Due to the multiple attachments of the distal ITB to both the femur and tibia, excessive frontal and transverse plane knee motion may increase ITB strain. Persons in the ITBS group were significantly more adducted at the knee, which is in agreement with previous studies that have shown persons with ITBS to have greater static varus alignment.20,31 While not statistically different, runners with ITBS did exhibit greater knee external rotation (4.7°) during early stance compared to the control group. While this difference is relatively large, there was considerable variability among subjects. With the femur as the shared segment between the hip and knee, it is likely that changes in knee kinematics may in part be a reflection of altered hip kinematics. Since the hip was more internally rotated in the ITBS group, it is reasonable that this motion could have contributed to observed knee rotation.

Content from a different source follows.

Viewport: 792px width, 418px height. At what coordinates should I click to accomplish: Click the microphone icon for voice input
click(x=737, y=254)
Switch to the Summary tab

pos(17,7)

This study is not without limitations. The study design was cross-section in nature, thus limiting our ability to explicitly establish cause-and-effect relationships. Also, measurement of isometric strength in a non-weight bearing position does not necessarily reflect muscle function during a dynamic task. However, isometric strength testing is commonly used in the literature and in the clinic.16,25 Lastly, it is well documented that there are limitations in motion capture due to skin movement artifact, particularly in the frontal and transverse planes of motion.19 However, marker clusters were used to minimize this effect, and any artifact due to skin movement would have been consistent between the groups.19

CONCLUSION

Collectively, we found that male runners with ITBS exhibited significantly greater hip internal rotation and knee adduction angles during running, less hip external rotation strength, and diminished length of the ITB. While statistically different, the magnitude of difference for ITB length and hip external rotation strength did not exceed the MDC score, suggesting other factors such as neuromuscular control may play a larger role in contributing to altered hip and knee kinematics in this population.

KEY POINTS.

FINDINGS

Males with ITBS exhibited greater hip internal rotation and knee adduction angles during the early stance phase of running. While statistically significant, group differences in hip external rotator strength and ITB length were not considered clinically relevant.

IMPLICATIONS

Our data suggest that intervention strategies that target neuromuscular control of the hip may be indicated for males with iliotibial band syndrome.

CAUTION

The study design was cross-sectional. Therefore, these results cannot be used to establish explicit cause-and-effect relationships.

Acknowledgments

Research reported in this publication was supported by the National Institute of Arthritis and Musculoskeletal and Skin Diseases of the National Institutes of Health under award number K23AR062069.

Footnotes

The content is solely the responsibility of the authors and does not necessarily represent the official views of the National Institutes of Health.

There are no conflicts of interest to disclose.

There are no funding sources to disclose. The study protocol was approved by the Institutional Review Board at the University of Kentucky.